Autor: |
Vigeland CL; University of North Carolina at Chapel Hill School of Medicine, Medicine, Chapel Hill, North Carolina, United States; christine_vigeland@med.unc.edu., Link JD; The University of North Carolina at Chapel Hill School of Medicine, Chapel Hill, North Carolina, United States., Beggs HS; The University of North Carolina at Chapel Hill School of Medicine, Chapel Hill, North Carolina, United States., Alwarawrah Y; The University of North Carolina at Chapel Hill School of Medicine, Pediatrics, Chapel Hill, North Carolina, United States., Ehrmann BM; The University of North Carolina at Chapel Hill, Chemistry, Chapel Hill, North Carolina, United States., Dang H; UNC, Marsico Lung Institute, Chapel Hill, North Carolina, United States., Doerschuk CM; Rainbow Babies & Children Hospital, Cleveland, Ohio, United States. |
Abstrakt: |
Changes in metabolic activity are key regulators of macrophage activity. Pro-inflammatory macrophages upregulate glycolysis, which promotes an inflammatory phenotype, whereas pro-repair macrophages rely upon oxidative metabolism and glutaminolysis to support their activity.

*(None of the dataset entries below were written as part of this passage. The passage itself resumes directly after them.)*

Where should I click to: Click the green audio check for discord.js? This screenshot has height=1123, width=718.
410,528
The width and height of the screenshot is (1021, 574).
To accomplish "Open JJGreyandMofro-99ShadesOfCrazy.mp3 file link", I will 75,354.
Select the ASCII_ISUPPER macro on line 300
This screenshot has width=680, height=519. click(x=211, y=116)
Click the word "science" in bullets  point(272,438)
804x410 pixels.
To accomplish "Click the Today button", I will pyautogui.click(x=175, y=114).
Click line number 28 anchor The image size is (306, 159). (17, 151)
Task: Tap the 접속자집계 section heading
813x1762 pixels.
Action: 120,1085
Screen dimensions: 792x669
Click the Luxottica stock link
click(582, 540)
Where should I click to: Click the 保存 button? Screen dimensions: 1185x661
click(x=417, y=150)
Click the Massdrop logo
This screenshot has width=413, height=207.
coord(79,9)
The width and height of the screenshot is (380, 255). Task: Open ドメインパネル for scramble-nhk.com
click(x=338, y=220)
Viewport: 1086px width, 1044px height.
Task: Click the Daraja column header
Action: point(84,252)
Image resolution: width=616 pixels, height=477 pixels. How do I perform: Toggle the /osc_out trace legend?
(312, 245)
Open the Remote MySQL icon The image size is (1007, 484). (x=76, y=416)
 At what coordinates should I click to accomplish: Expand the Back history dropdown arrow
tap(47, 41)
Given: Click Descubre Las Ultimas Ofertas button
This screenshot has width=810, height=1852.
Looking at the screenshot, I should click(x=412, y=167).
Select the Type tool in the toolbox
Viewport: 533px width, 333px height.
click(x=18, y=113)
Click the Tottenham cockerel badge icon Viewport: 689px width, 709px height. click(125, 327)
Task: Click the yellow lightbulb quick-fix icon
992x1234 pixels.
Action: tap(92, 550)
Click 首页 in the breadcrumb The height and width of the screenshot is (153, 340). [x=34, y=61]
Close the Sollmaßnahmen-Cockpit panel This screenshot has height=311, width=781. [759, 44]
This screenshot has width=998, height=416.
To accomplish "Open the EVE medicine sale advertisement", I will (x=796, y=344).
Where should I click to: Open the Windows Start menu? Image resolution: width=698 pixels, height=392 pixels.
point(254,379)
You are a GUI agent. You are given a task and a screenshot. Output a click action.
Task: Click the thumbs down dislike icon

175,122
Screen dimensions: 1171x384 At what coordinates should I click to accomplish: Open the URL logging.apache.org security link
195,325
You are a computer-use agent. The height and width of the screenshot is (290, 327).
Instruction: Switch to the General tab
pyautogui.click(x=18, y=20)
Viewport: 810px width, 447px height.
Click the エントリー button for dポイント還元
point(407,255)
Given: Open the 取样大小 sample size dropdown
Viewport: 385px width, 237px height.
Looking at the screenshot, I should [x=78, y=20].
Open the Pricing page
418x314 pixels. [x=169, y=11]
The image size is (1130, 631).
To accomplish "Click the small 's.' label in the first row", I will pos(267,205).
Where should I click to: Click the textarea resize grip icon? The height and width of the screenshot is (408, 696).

Work to understand how metabolism regulates macrophage phenotype has been done primarily in macrophage cell lines and bone marrow-derived macrophages (BMDM). Our study sought to understand changes in metabolic activity of murine tissue-resident alveolar macrophages (AM) in response to LPS stimulation and to contrast them to BMDM. These studies also determined the contribution of glutamine metabolism using the glutamine inhibitor, DON. We found that compared to BMDM, AM have higher rates of oxygen consumption and contain a higher concentration of intracellular metabolites involved in fatty acid oxidation. In response to LPS, BMDM but not AM increased rates of glycolysis. Inhibition of glutamine metabolism using DON altered the metabolic activity of AM but not BMDM. Within AM, glutamine inhibition led to increases in intracellular metabolites involved in glycolysis, the TCA cycle, fatty acid oxidation, and amino acid metabolism. Glutamine inhibition also altered the metabolic response to LPS within AM but not BMDM. Our data reveal striking differences in the metabolic activity of AM and BMDM. |